(Records from a collection)
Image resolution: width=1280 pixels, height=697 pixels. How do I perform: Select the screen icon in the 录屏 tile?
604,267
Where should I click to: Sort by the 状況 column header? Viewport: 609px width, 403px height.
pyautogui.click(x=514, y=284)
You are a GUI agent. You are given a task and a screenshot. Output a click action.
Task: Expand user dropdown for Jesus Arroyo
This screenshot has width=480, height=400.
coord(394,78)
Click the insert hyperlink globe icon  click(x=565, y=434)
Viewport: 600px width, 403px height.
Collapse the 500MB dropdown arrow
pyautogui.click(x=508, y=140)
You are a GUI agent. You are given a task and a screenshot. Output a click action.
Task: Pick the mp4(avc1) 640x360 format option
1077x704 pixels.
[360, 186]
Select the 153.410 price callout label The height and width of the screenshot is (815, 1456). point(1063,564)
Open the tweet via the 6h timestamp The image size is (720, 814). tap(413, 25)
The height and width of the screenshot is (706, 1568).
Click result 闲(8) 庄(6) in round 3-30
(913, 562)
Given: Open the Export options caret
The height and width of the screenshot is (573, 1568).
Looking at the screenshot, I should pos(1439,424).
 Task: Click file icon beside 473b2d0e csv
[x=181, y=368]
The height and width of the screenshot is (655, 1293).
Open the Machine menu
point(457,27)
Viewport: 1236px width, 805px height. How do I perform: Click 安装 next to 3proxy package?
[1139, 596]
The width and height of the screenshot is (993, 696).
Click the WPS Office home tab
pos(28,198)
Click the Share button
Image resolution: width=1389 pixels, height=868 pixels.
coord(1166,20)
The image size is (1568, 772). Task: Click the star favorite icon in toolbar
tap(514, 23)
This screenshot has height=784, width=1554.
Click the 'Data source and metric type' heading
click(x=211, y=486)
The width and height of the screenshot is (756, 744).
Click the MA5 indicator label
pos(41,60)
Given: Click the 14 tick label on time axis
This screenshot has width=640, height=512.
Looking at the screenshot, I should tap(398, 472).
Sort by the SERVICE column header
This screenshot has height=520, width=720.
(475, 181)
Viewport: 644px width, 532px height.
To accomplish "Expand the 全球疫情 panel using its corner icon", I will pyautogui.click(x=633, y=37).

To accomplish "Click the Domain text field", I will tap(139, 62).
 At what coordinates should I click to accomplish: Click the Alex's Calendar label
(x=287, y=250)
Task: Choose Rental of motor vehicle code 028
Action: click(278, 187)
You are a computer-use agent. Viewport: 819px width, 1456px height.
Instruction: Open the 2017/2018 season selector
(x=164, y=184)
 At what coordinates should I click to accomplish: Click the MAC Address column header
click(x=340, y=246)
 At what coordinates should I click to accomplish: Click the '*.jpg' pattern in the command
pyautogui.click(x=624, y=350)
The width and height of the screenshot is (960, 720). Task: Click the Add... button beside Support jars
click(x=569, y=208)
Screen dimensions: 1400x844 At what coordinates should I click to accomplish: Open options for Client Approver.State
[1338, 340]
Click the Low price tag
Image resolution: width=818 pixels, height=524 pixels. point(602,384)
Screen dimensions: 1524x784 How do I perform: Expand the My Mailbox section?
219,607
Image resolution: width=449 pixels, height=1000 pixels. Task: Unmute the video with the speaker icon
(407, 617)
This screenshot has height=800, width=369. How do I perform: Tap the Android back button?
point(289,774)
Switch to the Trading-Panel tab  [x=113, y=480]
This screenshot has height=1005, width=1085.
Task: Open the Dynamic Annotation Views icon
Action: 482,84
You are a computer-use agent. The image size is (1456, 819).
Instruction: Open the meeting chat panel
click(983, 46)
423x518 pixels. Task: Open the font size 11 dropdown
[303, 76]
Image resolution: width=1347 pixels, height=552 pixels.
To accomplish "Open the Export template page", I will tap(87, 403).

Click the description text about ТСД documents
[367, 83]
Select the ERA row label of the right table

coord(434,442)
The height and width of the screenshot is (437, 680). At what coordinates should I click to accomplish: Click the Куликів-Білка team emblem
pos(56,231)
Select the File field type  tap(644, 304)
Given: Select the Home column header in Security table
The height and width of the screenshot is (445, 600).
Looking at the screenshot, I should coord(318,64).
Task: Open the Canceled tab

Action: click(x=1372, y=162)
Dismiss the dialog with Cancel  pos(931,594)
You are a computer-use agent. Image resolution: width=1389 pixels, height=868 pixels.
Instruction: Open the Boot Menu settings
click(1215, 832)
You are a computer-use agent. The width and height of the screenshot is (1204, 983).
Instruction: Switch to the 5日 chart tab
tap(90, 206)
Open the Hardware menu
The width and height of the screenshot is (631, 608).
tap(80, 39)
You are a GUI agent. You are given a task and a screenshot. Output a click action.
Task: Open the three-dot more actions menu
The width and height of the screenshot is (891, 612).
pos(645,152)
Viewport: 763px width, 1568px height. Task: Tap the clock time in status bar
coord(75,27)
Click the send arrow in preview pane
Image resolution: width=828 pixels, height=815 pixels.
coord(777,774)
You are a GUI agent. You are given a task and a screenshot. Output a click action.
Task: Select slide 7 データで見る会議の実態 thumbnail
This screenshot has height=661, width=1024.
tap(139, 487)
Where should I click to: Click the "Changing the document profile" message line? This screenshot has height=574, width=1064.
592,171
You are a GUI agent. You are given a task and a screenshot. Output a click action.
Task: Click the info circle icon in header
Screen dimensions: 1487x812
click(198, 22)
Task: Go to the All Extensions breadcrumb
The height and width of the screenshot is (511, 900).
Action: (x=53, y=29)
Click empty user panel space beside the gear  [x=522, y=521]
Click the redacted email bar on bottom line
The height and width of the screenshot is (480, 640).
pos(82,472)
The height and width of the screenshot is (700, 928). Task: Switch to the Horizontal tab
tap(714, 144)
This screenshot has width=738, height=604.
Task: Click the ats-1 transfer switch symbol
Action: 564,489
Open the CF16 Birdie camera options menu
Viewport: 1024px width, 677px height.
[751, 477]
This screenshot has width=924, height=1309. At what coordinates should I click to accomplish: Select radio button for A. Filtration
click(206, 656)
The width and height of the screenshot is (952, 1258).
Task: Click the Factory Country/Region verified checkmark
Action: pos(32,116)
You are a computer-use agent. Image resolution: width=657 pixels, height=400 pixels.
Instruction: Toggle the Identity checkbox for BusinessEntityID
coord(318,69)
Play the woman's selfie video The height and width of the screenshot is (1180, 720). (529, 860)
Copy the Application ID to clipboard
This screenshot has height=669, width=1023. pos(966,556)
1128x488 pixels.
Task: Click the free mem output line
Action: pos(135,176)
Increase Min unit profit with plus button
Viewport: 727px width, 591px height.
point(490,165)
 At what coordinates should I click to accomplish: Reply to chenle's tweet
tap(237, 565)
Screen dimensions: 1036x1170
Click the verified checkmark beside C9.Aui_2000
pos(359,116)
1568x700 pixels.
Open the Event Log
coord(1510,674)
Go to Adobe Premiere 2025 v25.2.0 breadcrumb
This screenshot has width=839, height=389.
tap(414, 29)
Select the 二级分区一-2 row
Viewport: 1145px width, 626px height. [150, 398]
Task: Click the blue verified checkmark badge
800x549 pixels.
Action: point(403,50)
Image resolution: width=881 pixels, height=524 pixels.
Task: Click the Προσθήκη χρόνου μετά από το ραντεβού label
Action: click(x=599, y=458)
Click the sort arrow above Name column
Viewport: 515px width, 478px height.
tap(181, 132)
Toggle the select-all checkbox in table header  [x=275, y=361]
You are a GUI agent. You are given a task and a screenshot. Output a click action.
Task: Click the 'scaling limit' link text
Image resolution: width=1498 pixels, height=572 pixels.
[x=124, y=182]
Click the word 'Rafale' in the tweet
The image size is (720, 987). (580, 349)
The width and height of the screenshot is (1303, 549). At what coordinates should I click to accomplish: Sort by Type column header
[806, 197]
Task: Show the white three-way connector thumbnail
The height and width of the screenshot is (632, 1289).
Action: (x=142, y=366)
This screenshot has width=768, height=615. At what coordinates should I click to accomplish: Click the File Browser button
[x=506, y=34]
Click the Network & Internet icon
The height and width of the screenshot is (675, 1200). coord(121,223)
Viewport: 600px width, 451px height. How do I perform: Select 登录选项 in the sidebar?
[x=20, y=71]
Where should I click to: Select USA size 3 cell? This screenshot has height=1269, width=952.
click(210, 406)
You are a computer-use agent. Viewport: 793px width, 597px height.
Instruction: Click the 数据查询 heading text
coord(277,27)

How to complete this task = Show the lines above that have the word "breadcrumb".

Expected answer =
Task: Go to the All Extensions breadcrumb
Go to Adobe Premiere 2025 v25.2.0 breadcrumb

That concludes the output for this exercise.